Volatilitas ini juga berdampak pada saham dan obligasi korporat. Indeks S&P 500 turun ke level terendah dalam empat bulan pada hari Selasa, sementara pengukur risiko kredit utama untuk perusahaan-perusahaan Eropa dengan peringkat sub-investment melonjak ke level tertinggi sejak Mei.
"Pergerakan ini mulai menimbulkan kekhawatiran di semua kelas aset," kata James Wilson, seorang pengelola dana di Jamieson Coote Bonds Pty di Melbourne. "Saat ini ada aksi mogok pembeli dan tidak ada yang ingin berhadapan dengan kenaikan imbal hasil, meskipun sudah mencapai level yang sangat oversold."
Obligasi global turun 3,5% pada tahun 2023 dan imbal hasil di seluruh dunia sekarang berada pada level yang hampir tidak terbayangkan pada awal tahun 2023. Aksi jual yang terjadi begitu eksterm, sehingga investor yang bullish pun terpaksa menyerah, dan memaksa bank-bank Wall Street untuk mengubah perkiraan mereka.
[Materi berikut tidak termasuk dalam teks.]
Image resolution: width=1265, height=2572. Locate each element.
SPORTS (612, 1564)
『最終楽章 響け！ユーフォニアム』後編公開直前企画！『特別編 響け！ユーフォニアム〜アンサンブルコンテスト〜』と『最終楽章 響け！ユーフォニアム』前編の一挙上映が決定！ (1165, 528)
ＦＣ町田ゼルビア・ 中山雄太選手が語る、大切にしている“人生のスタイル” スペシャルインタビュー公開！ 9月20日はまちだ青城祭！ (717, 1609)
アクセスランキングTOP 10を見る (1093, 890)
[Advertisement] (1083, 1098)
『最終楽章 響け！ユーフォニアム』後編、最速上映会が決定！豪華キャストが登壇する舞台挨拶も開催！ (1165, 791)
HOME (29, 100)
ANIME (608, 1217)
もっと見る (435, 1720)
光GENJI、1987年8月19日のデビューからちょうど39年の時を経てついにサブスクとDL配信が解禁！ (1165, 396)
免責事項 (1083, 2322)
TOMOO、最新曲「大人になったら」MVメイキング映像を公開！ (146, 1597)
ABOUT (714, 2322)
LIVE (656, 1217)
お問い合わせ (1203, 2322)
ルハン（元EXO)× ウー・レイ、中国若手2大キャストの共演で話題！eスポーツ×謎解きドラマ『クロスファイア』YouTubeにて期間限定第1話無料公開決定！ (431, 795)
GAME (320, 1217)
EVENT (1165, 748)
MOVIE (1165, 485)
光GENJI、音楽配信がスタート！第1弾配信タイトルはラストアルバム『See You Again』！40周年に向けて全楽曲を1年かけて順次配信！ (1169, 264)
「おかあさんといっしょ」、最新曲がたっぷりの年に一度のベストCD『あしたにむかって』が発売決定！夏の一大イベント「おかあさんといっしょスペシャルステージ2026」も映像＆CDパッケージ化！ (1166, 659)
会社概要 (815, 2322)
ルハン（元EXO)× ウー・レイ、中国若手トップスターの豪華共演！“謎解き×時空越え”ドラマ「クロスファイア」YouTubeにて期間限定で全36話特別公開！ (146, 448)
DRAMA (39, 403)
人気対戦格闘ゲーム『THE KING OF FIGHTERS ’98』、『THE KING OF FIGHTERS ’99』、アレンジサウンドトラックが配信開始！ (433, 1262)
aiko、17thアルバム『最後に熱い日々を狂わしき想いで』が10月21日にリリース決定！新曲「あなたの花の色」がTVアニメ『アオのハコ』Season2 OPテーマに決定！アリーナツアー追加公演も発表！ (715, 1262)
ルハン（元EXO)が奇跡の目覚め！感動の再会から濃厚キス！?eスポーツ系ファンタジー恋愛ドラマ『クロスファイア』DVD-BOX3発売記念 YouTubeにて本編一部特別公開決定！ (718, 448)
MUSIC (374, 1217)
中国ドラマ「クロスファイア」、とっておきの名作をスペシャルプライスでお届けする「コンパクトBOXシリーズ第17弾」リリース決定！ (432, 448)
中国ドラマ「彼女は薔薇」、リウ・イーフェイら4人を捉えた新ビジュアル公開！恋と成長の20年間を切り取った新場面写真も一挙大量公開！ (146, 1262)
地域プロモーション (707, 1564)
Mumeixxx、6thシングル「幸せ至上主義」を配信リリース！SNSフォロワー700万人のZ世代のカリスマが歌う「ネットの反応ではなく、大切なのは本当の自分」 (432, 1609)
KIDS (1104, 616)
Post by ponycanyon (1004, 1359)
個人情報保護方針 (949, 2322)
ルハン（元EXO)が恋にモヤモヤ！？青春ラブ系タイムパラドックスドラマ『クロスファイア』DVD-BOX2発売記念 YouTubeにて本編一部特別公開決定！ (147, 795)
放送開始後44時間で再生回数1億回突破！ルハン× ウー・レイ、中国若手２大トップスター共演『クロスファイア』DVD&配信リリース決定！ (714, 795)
Pergerakan tajam ini mendorong ukuran volatilitas Treasury ke level tertinggi sejak Mei pada hari Selasa. Sementara korelasi antara ukuran sekuritas global Bloomberg dan indeks obligasi pemerintah AS melonjak ke level paling tinggi sejak Maret 2020.
Pasar-pasar negara berkembang juga merasakan dampaknya. Permintaan imbal hasil tambahan yang diminta oleh investor untuk memiliki obligasi dolar negara-negara berkembang dibandingkan Treasury melonjak ke level tertinggi dalam tiga bulan pada hari Selasa. Hal ini mendorong biaya pinjaman rata-rata hampir mencapai 9%.
"Durasi pasar-pasar negara berkembang yang panjang merupakan perdagangan yang menyakitkan bagi sebagian besar investor uang sungguhan," tulis analis Morgan Stanley, termasuk Min Dai, dalam catatan. Posisi semacam itu "meningkatkan kerentanan pasar, terutama jika tingkat suku bunga Treasury AS terus naik."
Namun, pasar Treasury jangka pendek masih terlihat menarik bagi sebagian orang. Penjualan surat utang 52 minggu yang diperbesar pada hari Selasa menarik rekor permintaan dari non-dealer, karena investor mengunci yield di atas 5% untuk tahun mendatang.
Tingkat imbal hasil saat ini akan "mengalihkan modal dari kelas aset yang lebih berisiko," kata Wilson dari Jamieson Coote. "Investor tidak perlu berpindah di spektrum risiko untuk menghasilkan return yang menarik."
Kekacauan ini juga telah mengirim imbal hasil riil, yang disebut sebagai real yield, ke level tertinggi dalam beberapa tahun. Dengan tingkat inflasi AS 10 tahun yang disesuaikan melampaui 2,4%, mencapai level-level yang tercapai pada tahun 2007.
"Berapa harga untuk imbal hasil 10 tahun AS jika ekonomi AS menunjukkan pertumbuhan normal? Jumlahnya jauh lebih tinggi dari 5% dan itulah yang akan terjadi," kata Peter Kinsella, kepala strategi FX global di Union Bancaire Privee Ubp SA.